■ Task statement ■
Every entry should be repeated exactly. Omit the pictures.

■ Data listing ■
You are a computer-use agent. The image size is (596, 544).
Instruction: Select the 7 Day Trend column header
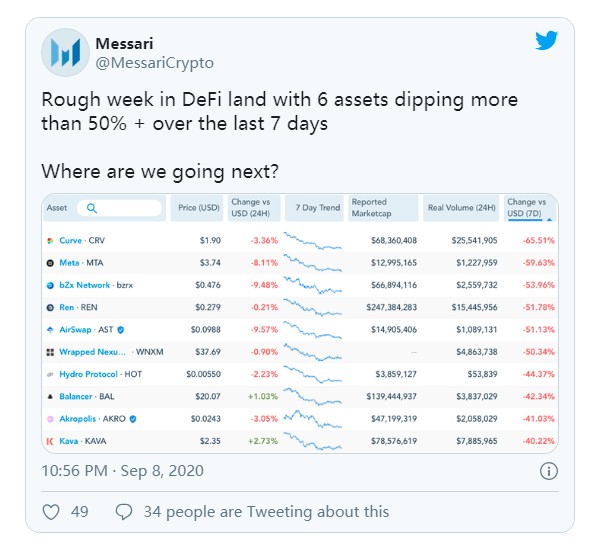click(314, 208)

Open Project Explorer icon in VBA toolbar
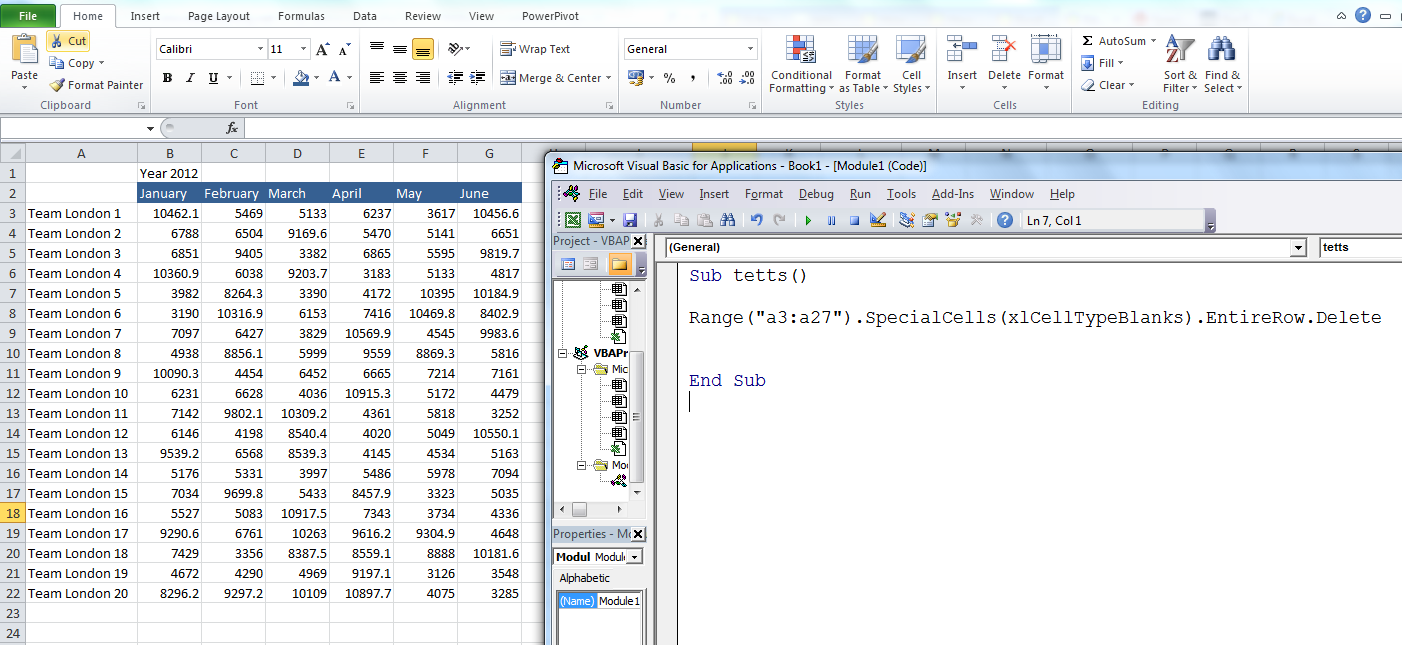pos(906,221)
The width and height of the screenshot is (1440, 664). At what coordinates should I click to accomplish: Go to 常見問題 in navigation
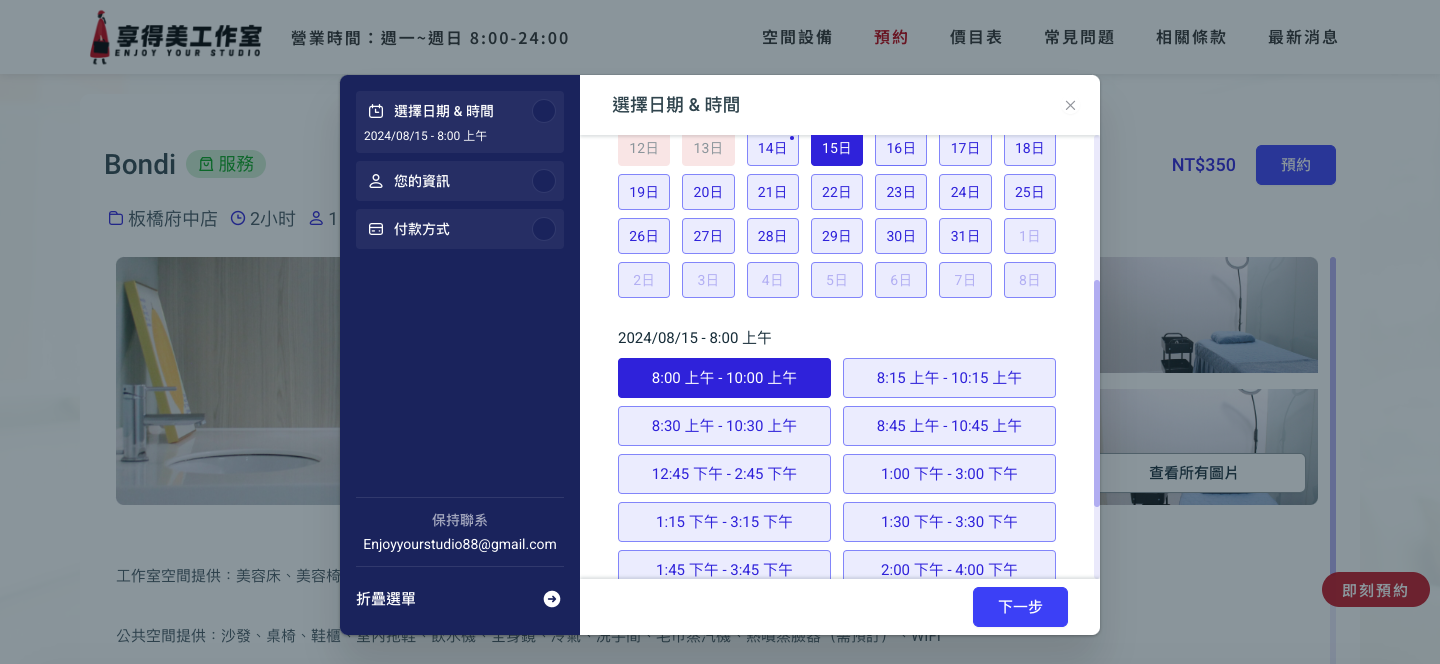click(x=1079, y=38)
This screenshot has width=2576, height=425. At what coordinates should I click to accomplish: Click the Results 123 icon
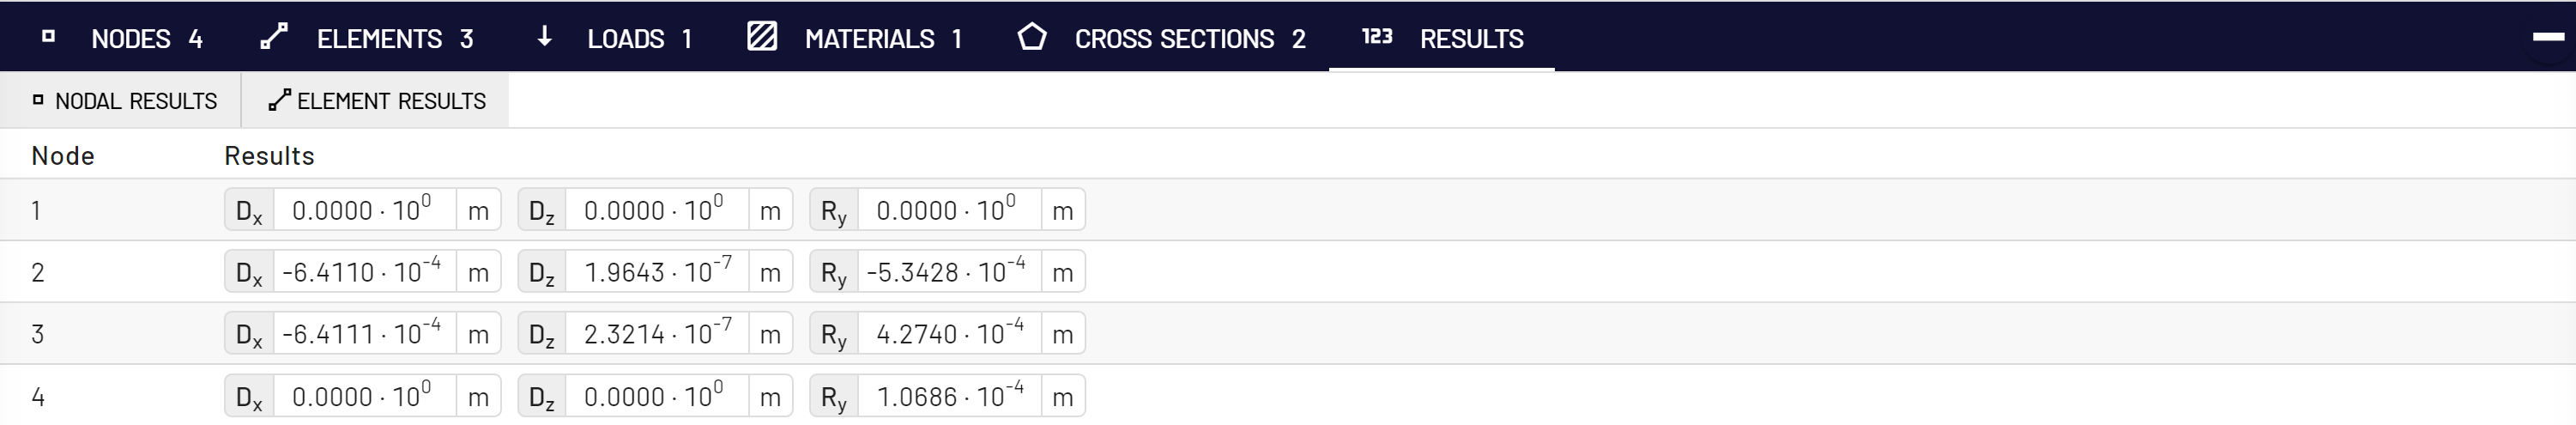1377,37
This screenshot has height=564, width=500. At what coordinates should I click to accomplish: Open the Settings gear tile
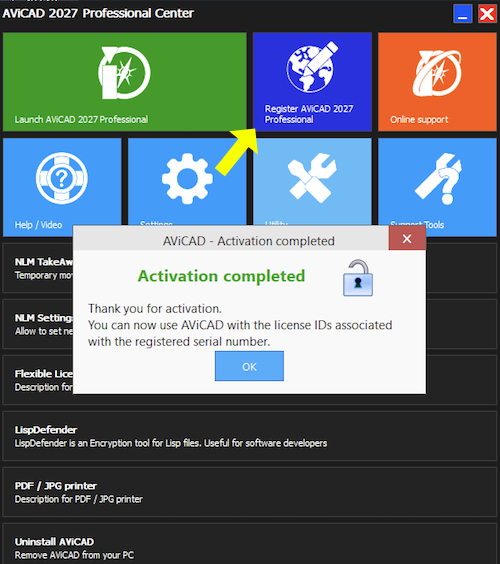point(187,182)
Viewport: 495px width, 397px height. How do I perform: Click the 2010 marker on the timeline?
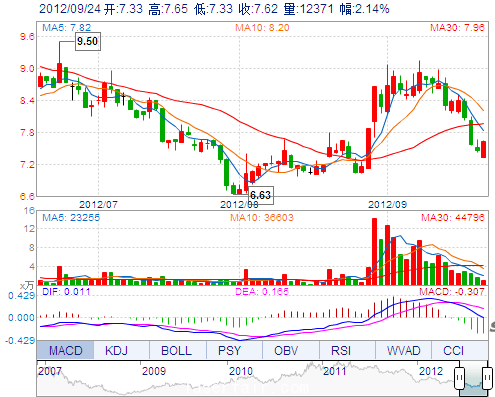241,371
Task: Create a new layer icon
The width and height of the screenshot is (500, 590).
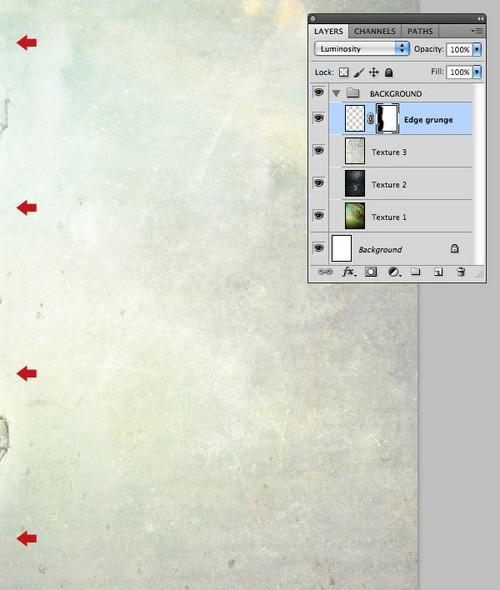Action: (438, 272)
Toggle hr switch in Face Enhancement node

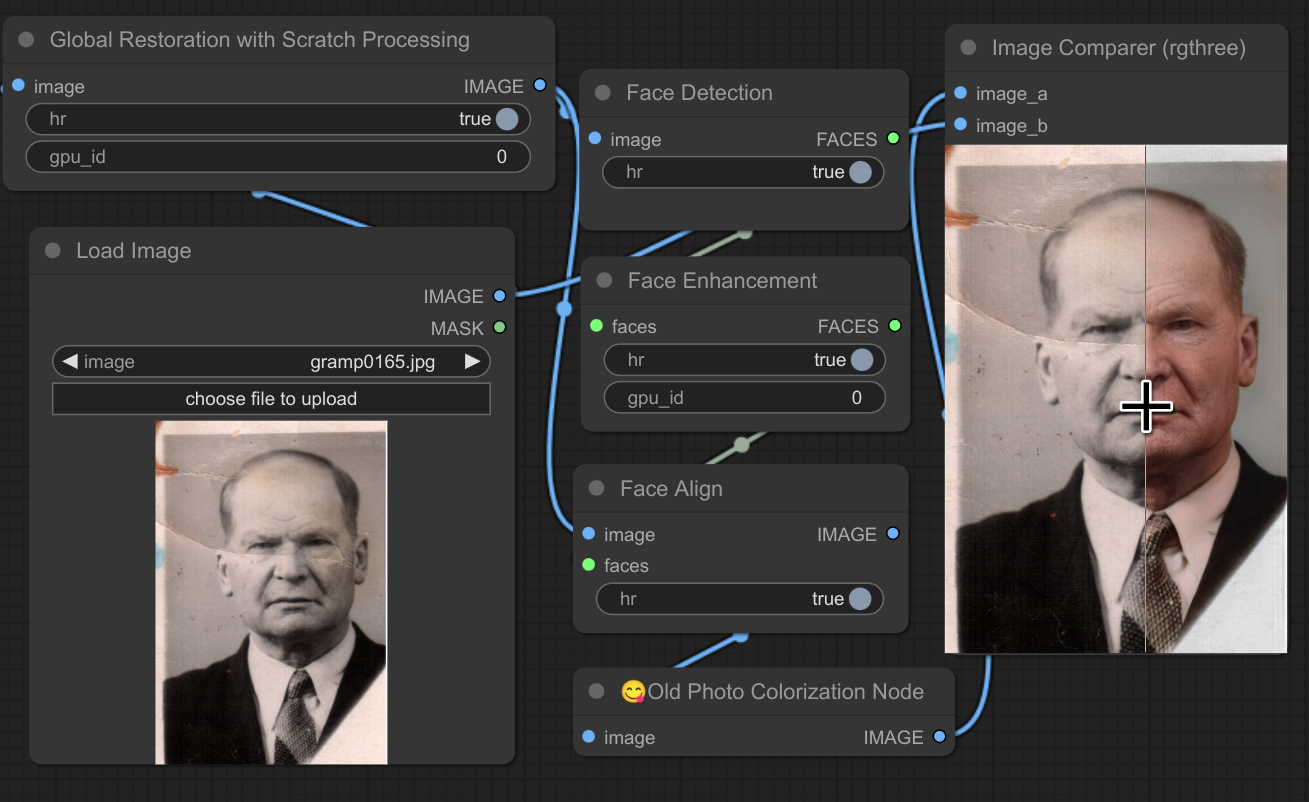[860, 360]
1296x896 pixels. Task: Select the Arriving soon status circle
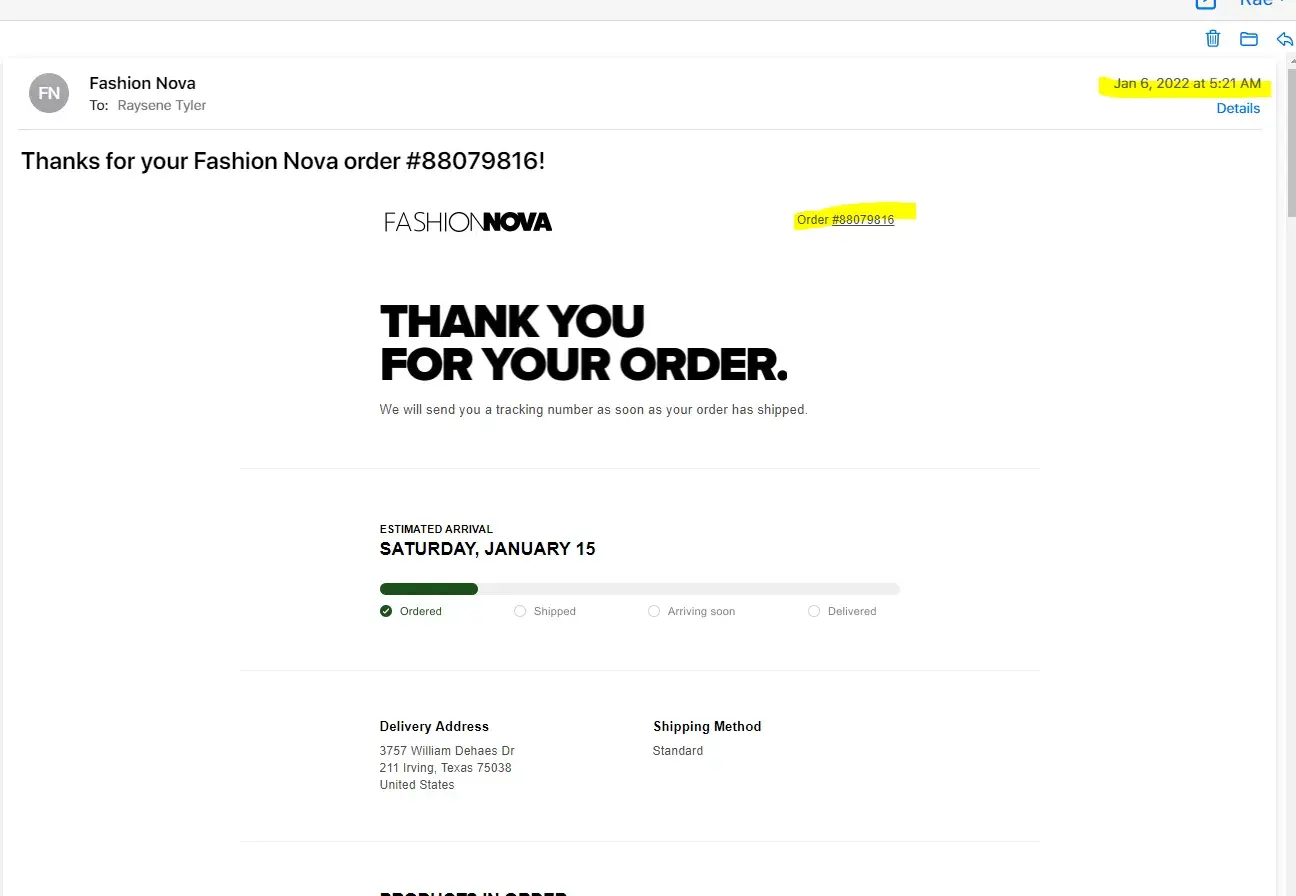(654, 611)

■ Exercise output ■
You are a computer-use agent. The image size is (596, 544).
Instruction: Select the 7 Day Trend column header
click(314, 208)

Open Project Explorer icon in VBA toolbar
pos(906,221)
The width and height of the screenshot is (1440, 664). At what coordinates should I click to accomplish: Go to 常見問題 in navigation
click(x=1079, y=38)
This screenshot has width=2576, height=425. At what coordinates should I click to accomplish: Click the Results 123 icon
1377,37
This screenshot has height=564, width=500. At what coordinates should I click to accomplish: Open the Settings gear tile
point(187,182)
Viewport: 495px width, 397px height. How do I perform: Click the 2010 marker on the timeline?
241,371
Task: Create a new layer icon
The width and height of the screenshot is (500, 590).
Action: (438, 272)
Toggle hr switch in Face Enhancement node

[860, 360]
1296x896 pixels. Task: Select the Arriving soon status circle
(654, 611)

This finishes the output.